*Prompt*. Copy each line below that has "thumbnail".

*Exercise inputs*.
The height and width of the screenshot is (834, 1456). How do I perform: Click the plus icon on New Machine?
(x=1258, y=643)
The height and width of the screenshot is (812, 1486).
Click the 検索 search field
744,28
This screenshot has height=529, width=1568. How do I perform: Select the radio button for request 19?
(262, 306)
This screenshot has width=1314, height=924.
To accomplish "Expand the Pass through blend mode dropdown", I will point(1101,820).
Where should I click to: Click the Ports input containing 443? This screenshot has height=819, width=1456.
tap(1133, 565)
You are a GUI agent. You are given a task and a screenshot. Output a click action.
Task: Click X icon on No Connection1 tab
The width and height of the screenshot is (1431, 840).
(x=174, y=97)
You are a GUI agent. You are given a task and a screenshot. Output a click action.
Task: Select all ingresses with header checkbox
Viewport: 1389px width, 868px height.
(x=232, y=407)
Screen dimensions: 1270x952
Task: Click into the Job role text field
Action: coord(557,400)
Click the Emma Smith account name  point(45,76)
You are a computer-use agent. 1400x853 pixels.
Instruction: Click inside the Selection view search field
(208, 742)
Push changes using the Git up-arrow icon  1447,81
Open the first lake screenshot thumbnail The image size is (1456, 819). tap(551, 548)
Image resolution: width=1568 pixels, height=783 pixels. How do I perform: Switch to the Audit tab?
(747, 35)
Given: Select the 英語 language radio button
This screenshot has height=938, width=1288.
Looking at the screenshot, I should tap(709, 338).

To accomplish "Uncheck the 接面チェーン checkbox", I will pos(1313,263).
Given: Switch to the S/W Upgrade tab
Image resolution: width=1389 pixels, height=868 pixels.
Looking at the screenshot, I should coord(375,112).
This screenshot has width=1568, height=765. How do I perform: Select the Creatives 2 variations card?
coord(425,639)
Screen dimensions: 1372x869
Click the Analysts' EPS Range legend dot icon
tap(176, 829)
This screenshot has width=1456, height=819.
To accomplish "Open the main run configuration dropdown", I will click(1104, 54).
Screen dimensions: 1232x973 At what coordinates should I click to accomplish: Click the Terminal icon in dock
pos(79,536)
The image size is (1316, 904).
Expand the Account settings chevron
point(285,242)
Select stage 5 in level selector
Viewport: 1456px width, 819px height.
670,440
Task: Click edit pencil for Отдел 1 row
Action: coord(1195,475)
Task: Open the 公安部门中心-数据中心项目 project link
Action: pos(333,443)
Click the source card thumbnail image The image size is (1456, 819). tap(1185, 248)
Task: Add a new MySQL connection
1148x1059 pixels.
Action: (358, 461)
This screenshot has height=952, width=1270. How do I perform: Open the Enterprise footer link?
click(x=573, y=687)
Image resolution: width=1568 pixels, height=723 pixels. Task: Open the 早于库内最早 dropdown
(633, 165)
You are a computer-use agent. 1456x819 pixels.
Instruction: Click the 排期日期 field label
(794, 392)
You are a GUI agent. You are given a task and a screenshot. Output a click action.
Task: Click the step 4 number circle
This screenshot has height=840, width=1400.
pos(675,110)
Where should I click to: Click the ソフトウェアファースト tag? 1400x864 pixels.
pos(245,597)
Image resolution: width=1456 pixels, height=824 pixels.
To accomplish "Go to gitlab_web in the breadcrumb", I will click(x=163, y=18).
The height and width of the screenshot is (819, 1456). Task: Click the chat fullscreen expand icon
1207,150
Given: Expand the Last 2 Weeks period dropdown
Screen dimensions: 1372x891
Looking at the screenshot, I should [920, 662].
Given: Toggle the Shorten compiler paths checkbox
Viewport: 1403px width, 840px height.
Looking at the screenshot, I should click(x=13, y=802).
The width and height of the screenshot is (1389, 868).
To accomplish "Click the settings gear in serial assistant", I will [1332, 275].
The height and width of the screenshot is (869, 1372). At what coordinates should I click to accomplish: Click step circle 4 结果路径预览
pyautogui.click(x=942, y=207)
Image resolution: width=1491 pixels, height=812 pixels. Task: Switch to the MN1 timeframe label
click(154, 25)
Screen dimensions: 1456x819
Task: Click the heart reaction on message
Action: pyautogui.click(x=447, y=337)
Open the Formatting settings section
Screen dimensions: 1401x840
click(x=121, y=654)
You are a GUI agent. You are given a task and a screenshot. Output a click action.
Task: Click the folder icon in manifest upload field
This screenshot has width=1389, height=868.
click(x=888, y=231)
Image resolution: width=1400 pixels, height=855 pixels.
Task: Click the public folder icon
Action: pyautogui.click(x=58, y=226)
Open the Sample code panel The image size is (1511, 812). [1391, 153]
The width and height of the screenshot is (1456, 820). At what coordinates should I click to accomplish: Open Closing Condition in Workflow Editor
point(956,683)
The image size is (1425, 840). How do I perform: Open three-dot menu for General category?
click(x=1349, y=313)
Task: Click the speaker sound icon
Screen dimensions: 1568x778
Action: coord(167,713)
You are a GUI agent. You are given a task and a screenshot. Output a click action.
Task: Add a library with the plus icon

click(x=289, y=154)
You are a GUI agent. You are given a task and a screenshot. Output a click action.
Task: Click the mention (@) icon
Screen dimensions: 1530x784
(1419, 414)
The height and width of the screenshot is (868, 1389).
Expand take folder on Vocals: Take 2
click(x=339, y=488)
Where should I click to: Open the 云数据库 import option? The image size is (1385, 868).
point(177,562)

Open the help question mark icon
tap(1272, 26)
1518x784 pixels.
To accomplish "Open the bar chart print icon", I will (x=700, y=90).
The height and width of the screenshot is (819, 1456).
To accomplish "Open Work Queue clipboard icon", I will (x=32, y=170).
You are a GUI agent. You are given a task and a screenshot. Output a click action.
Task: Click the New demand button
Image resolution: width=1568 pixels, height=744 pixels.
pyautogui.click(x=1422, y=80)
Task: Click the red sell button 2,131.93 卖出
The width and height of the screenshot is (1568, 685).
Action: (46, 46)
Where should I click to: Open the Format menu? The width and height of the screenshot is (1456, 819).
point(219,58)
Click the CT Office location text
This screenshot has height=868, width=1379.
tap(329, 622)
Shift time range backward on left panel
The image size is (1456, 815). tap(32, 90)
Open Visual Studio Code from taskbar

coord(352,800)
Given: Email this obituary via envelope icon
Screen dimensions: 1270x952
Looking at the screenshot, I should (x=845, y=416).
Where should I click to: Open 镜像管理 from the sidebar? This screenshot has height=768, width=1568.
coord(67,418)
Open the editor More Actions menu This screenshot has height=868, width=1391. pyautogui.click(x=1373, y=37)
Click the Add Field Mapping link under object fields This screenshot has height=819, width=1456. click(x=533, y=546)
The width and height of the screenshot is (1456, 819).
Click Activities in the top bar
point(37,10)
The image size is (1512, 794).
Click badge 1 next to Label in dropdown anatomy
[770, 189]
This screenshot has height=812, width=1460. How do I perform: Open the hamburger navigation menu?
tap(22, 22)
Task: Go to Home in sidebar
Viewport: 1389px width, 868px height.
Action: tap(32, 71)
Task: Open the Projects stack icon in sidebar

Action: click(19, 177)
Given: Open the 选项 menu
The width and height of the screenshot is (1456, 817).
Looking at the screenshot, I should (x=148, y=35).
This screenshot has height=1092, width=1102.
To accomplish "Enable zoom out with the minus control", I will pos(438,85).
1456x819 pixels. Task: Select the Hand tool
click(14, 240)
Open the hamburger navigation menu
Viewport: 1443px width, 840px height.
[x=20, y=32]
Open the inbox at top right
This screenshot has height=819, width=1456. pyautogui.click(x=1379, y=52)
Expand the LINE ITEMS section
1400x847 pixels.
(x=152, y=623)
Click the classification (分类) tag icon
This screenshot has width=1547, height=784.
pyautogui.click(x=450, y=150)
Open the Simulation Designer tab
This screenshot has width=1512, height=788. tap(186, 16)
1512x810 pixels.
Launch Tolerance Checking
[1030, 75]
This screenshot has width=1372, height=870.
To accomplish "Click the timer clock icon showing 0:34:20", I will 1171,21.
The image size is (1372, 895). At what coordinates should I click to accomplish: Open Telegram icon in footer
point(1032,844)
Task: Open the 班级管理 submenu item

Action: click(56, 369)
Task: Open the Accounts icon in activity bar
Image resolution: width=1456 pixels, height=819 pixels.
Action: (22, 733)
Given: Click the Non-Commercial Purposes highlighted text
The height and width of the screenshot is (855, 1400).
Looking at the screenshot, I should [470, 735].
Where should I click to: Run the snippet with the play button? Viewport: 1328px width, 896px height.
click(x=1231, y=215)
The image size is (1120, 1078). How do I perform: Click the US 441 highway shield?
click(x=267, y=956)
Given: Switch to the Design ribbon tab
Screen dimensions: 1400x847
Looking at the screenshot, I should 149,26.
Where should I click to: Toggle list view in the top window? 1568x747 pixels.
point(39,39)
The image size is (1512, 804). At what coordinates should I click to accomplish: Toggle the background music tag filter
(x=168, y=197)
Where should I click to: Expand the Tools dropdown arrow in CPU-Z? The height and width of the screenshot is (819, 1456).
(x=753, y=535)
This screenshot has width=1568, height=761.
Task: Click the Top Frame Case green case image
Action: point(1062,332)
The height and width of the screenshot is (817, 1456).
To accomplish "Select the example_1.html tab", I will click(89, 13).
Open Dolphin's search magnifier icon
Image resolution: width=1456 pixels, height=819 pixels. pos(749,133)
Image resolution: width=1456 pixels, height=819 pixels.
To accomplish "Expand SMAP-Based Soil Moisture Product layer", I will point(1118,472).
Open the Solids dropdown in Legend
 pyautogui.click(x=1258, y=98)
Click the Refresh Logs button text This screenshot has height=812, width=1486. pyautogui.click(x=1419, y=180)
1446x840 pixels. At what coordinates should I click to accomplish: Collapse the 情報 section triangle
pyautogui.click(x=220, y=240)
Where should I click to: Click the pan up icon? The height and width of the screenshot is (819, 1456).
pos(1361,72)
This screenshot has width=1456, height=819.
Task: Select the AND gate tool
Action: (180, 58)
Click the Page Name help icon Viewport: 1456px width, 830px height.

*Reply*.
Open the first lake screenshot thumbnail The image size is (1456, 819). tap(551, 548)
Click the source card thumbnail image The image size is (1456, 819). tap(1185, 248)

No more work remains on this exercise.